- Dataset extract
________________
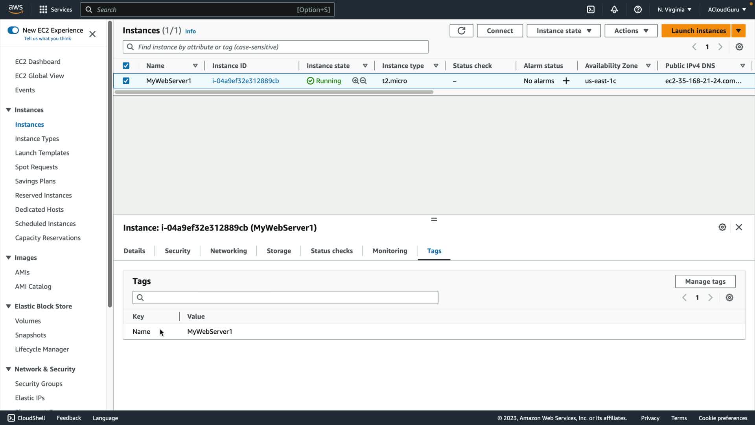This screenshot has width=755, height=425.
Task: Open the help question mark icon
Action: (x=638, y=9)
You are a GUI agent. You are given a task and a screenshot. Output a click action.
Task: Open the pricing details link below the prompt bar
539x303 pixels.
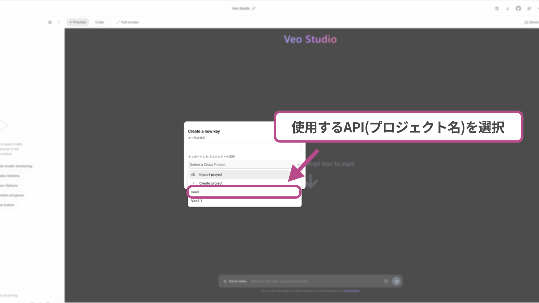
________________
- Assignment
The lines wanted are those from the one with "You are a GUI" to the end of the entries above, repeated exactly, both ends included. Leave out the pictures.

- Answer area
You are a GUI agent. You are given a task and a screenshot. Output a click action.
Task: Open the pricing details link below the prompt bar
539x303 pixels.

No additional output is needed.